* [Short task 1]:
Decide whether each statement agrees with the geopandas tutorial below: (a) GeoDataFrame makes it possible to handle spatial data within pandas; (b) the head() function prints the first 10 rows by default; (c) the .plot() function relies on matplotlib as its backend. Answer yes or no for each, quoting the tutorial's deciding words.
* [Short task 2]:
According to the geopandas tutorial below, what does the .plot() function create from the data?
* [Short task 3]:
Carry the geopandas tutorial below forward, picking up after its final line.

* [Document]:
Let's see what datatype is our 'data' variable

In [None]:
print(type(data))

So from the above we can see that our `data` -variable is a
**GeoDataFrame**. GeoDataFrame extends the functionalities of
**pandas.DataFrame** in a way that it is possible to use and handle
spatial data within pandas (hence the name geopandas). GeoDataFrame have
some special features and functions that are useful in GIS.

Let's take a look at our data and print the first 5 rows using the
`head()` -function prints the first 5 rows by default

In [None]:
display(data.head(5))

Let's also take a look how our data looks like on a map. If you just
want to explore your data on a map, you can use `.plot()` -function in
geopandas that creates a simple map out of the data (uses matplotlib as
a backend):

In [None]:
# import matplotlib, make it show plots directly in Jupyter notebooks
import matplotlib.pyplot as plt

data.plot()

[Portion of a data file]
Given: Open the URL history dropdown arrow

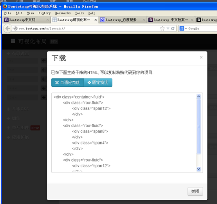Looking at the screenshot, I should click(x=168, y=29).
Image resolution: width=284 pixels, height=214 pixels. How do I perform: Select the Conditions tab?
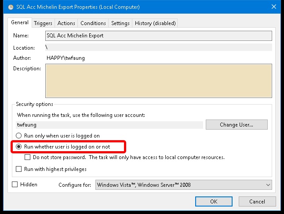click(93, 23)
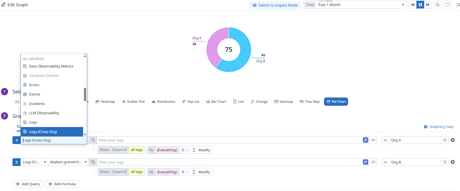460x191 pixels.
Task: Choose LLM Observability in source list
Action: coord(44,113)
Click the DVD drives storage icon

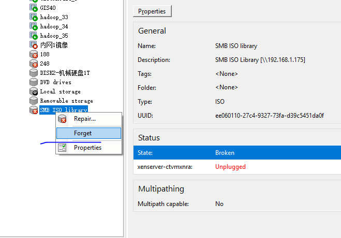(34, 82)
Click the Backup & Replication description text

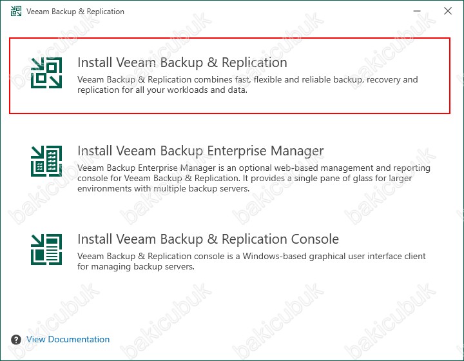247,84
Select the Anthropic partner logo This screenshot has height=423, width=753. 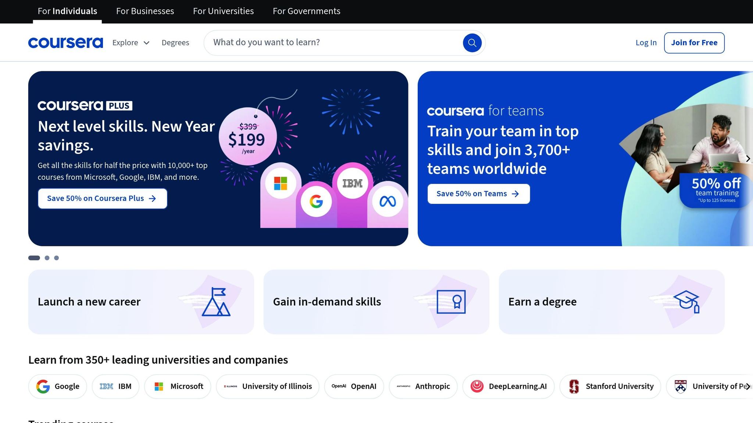[x=423, y=386]
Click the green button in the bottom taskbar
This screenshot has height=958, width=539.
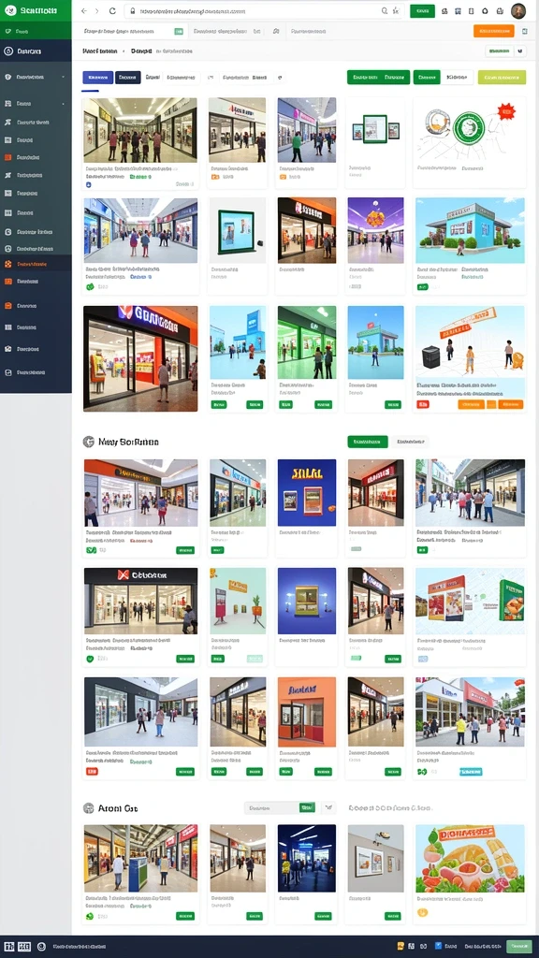[519, 946]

* [Written response 1]:
(a) Yes: "in a way that it is possible to use and handle spatial data within pandas"
(b) No: "prints the first 5 rows by default"
(c) Yes: "uses matplotlib as a backend"

* [Written response 2]:
A simple map out of the data.

* [Written response 3]:
## Writing a spatial datafile

Writing a layer into a spatial data file is something that is needed
frequently.

Typical spatial vector file formats are:

-   GeoPackage (file extension: .gpkg, driver="GPKG",
    layer="layername")
-   Shapefile (file extension: .shp + several more, default)
-   GeoJSON (file extension: .geojson, driver="GeoJSON", only use for
    web maps)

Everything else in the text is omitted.